## Exercise directions
What you return should be the lines from the one with "The image size" through the one with "You are a computer-use agent. 476x476 pixels." in the data below, reproduced exactly with both ends, and no pictures at all.

___ Supplied records ___

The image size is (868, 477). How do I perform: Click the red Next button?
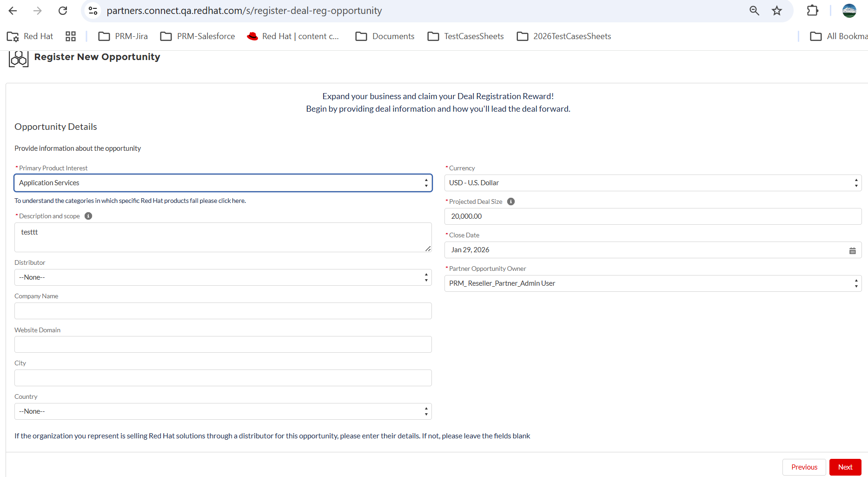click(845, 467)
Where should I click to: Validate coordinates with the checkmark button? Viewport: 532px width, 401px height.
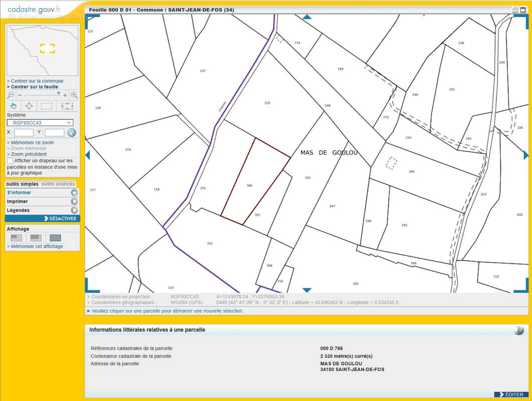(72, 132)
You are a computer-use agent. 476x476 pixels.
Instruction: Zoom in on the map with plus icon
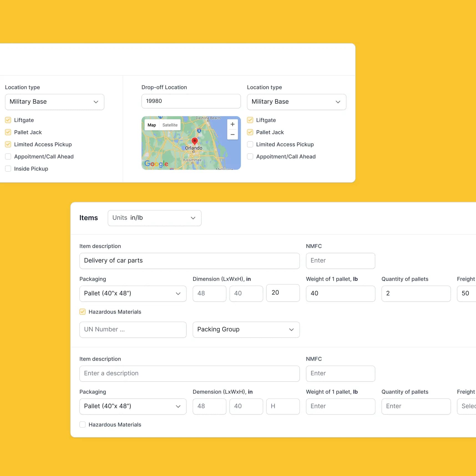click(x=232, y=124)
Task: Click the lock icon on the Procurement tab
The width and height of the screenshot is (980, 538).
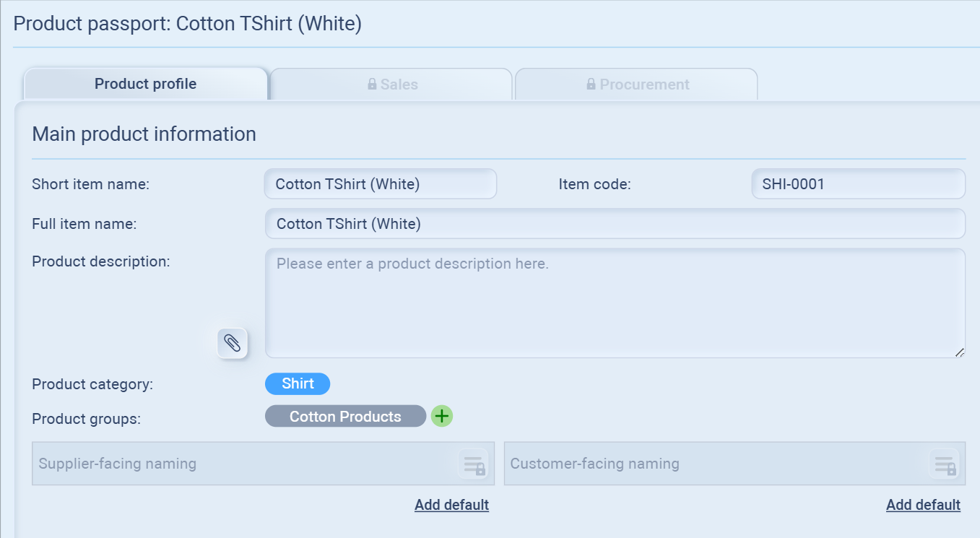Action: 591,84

___
___ Supplied records ___

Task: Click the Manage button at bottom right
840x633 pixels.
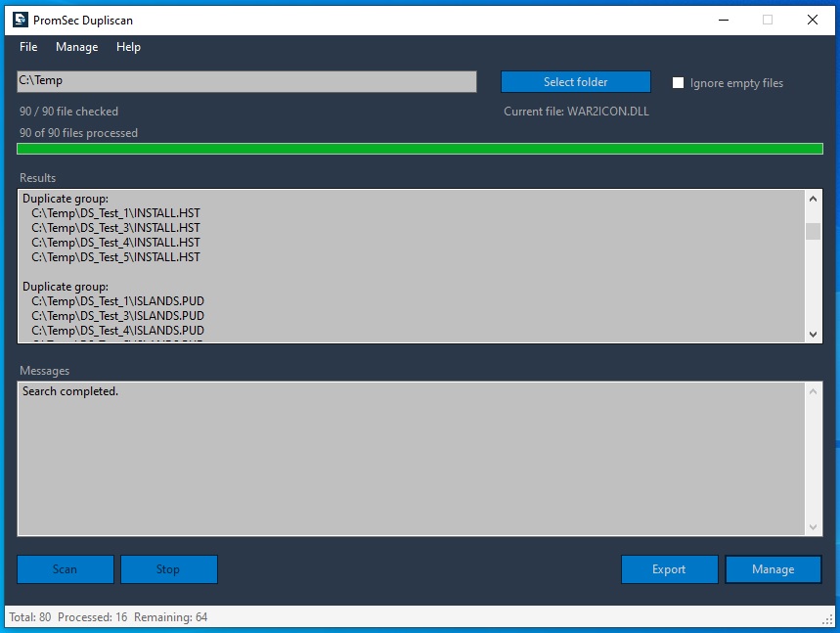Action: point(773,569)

___

## Output for this task
The image size is (868, 477). How do I perform: Click the red Next button?
click(845, 467)
Where should I click to: Validate coordinates with the checkmark button? Viewport: 532px width, 401px height.
(72, 132)
You are a computer-use agent. 476x476 pixels.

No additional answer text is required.